Иваныч размотал еще несколько упаковок, и наконец на свет появилась потемневшая старинная икона, в металлическом окладе, похожем на серебряный. Оклад был украшен цветными камнями.
Камни блеснули на солнце.
— Драгоценные, — шепнул Васька.
Иваныч и Жанна перекрестились. И вдруг Васька тоже начал креститься, непонятно как переставляя руку, но много-много раз.
Мы все стояли на коленях вокруг иконы.
— Иверская, похоже, — заключил Иваныч. — Господи помилуй…
— Господи помилуй, — как эхо, отозвалась Жанна.
«Господи помилуй, — сказал я про себя. — Спасибо, гора!.. Спасибо, Бог!..»

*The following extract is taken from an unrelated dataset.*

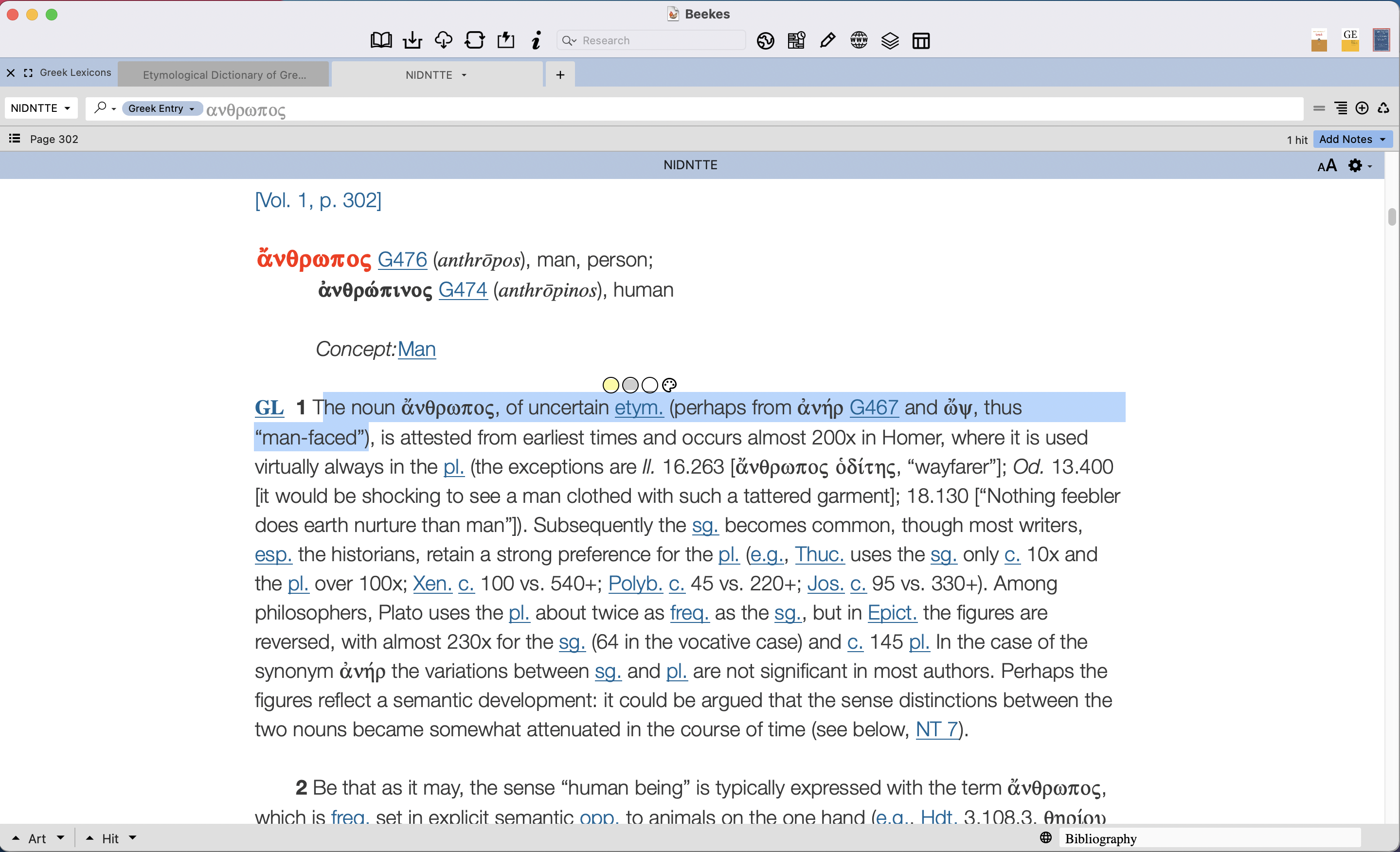Click the cloud download icon
This screenshot has height=852, width=1400.
click(x=444, y=40)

Мы спустились с горы поздней ночью. Нас никто не видел, и мы снова расположились на ночлег в изоляторе. На этот раз мужчины, в том числе мы с Денисом и Васькой, устроились в одной из палат на полу, стащив матрасы с трех кроватей. Верочка обещала разбудить нас до подъема, чтоб мы успели уйти и не дразнили начальника.
Мы улеглись, только неуемный Мигель сбежал поболтать с Верочкой. Вернулся он ночью или нет — я не знаю.
Перед тем как я задремал, меня толкнул в бок Иваныч.
— Саня, ты, наверно, прав, — сказал он.
— Что? — не понял я.
— Это — мой монастырь, Саня. Ты прав.
Что я мог ответить на это? Я сказал:
— Угу, — и заснул.
Рано утром вся наша команда уже «загорала» на пляже. Собрались кружком и решали, с чего начать, куда и к кому идти в первую очередь: в детдом, в отдел опеки или к самому главному в городе священнику.
В конце концов договорились не делиться и идти всем вместе. А начать с того места, до которого ближе. Дальше — как Бог даст.
Детей — то есть меня, Ваську и Дениса — решили никуда не брать.
Ох и накупались же мы в тот день!
Несмотря на жару, Васькины губы приобрели синеватый оттенок и не переставали дрожать, даже когда он вываливался из моря на горячий песок.
Васька и Денис не часто купались в море в это лето — прятались на горе.
Да и я то лежал в изоляторе, то карабкался в гору. Поэтому тоже из воды не вылезал, но, даже загорая и купаясь, все время поглядывал на гору.
Гора возвышалась над морем все такая же огромная, непостижимая, живущая своей, совершенно мне непонятной жизнью.
Я поглядывал на нее, как бы спрашивая:
«Это ты? Стоишь?»
«Я, — отвечала гора. — Стою».
Я снова нырял, брызгался, смеялся, вопил. Потом мы с Васькой пытались «потопить» Дениса, потом ныряли, прыгая с плеч друг друга в воду.
Я выныривал и спрашивал:
«Стоишь?»
«Стою», — отвечала гора.
Так мы плескались и сушились до тех пор, пока солнце не начало поворачивать к закату. К тому моменту, когда на пляж вернулись взрослые, мы уже так хотели есть, что готовы были проглотить что угодно.